Seminar: India’s Centralized Federalism and Transformative Constitutionalism

Event date
18 November 2022
Event time
13:30 - 14:30
Oxford week
MT 6
Audience
Anyone
Venue
IECL teaching room
Speaker(s)

Anuj Bhuwania (Jindal Global Law School)

Abstract

A neglected aspect of the literature on Transformative Constitutionalism is its intersection with the question of vertical separation of powers. In this paper, Indian constitution’s centralized federalism is viewed in light of its avowed aspiration towards socio-economic transformation.

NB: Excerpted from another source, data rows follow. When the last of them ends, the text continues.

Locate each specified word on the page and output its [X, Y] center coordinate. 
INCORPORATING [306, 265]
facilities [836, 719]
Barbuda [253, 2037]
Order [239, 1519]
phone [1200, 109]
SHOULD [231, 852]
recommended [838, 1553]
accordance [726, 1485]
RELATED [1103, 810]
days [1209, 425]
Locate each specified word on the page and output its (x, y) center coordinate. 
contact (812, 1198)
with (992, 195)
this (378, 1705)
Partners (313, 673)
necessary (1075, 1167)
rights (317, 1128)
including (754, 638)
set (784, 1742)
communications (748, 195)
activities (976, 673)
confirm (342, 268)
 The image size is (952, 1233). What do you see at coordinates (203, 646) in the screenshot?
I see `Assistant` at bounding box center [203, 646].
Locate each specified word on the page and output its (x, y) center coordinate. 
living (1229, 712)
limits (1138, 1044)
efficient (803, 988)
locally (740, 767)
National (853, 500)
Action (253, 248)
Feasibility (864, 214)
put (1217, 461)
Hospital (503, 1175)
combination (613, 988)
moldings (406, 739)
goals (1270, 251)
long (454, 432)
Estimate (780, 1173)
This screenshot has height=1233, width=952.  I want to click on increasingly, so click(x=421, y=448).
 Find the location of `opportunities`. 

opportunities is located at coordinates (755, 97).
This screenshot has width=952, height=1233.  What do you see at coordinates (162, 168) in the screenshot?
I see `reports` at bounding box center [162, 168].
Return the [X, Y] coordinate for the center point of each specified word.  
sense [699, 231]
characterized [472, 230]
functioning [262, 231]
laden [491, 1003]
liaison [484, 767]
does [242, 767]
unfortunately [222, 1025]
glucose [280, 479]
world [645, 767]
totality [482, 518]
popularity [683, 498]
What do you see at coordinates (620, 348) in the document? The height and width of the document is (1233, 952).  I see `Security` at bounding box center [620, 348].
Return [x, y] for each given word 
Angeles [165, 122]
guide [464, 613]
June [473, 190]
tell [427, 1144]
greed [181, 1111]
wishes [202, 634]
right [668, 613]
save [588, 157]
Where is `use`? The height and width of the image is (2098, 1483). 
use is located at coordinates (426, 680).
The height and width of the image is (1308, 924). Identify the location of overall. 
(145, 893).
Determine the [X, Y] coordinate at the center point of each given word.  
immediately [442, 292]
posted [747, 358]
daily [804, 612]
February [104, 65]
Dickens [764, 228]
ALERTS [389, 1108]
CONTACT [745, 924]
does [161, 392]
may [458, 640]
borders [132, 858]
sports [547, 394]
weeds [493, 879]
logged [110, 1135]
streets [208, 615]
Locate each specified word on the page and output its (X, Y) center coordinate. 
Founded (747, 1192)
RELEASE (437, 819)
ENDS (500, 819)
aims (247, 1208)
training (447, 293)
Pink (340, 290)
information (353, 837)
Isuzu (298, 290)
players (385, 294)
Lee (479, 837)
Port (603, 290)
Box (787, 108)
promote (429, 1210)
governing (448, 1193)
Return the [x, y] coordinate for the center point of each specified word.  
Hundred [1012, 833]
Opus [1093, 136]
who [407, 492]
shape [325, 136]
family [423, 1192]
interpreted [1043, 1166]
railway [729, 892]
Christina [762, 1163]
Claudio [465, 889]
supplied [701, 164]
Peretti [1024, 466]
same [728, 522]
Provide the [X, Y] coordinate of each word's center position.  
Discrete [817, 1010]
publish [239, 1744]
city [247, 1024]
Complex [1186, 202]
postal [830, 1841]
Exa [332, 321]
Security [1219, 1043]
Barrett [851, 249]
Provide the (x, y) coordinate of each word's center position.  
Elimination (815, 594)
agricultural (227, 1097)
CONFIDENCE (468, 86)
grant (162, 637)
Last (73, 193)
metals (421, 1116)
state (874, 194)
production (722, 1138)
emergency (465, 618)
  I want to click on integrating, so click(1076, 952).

It argues that the focus on a ‘social revolution’ in its constitutional design was directly responsible for its choice of a strong centre in India’s constitution. The ideals of planning and state-led socio-economic transformation were seen as inimical to any significant sharing of sovereignty that would dilute this project, even at the cost of partition. The paper argues for the need to restore the centrality of the federal question in understanding the process of Indian constitutional design. 

Speaker

Portrait of Anuj Bhuwania

Anuj Bhuwania is currently the Smuts Visiting Research Fellow in Commonwealth Studies at Clare Hall in the University of Cambridge. He is a Professor at the Jindal Global Law School in India, and has previously held teaching positions at South Asian University in New Delhi and at Ambedkar University Delhi. He is the author of ‘Courting the People: Public Interest Litigation in Post-Emergency India’ (Cambridge University Press 2017). 

Discussant

Yasser Kureshi is The John and Daria Barry Post Doctoral Fellow in Constitutional Law or Constitutional Theory, Oxford.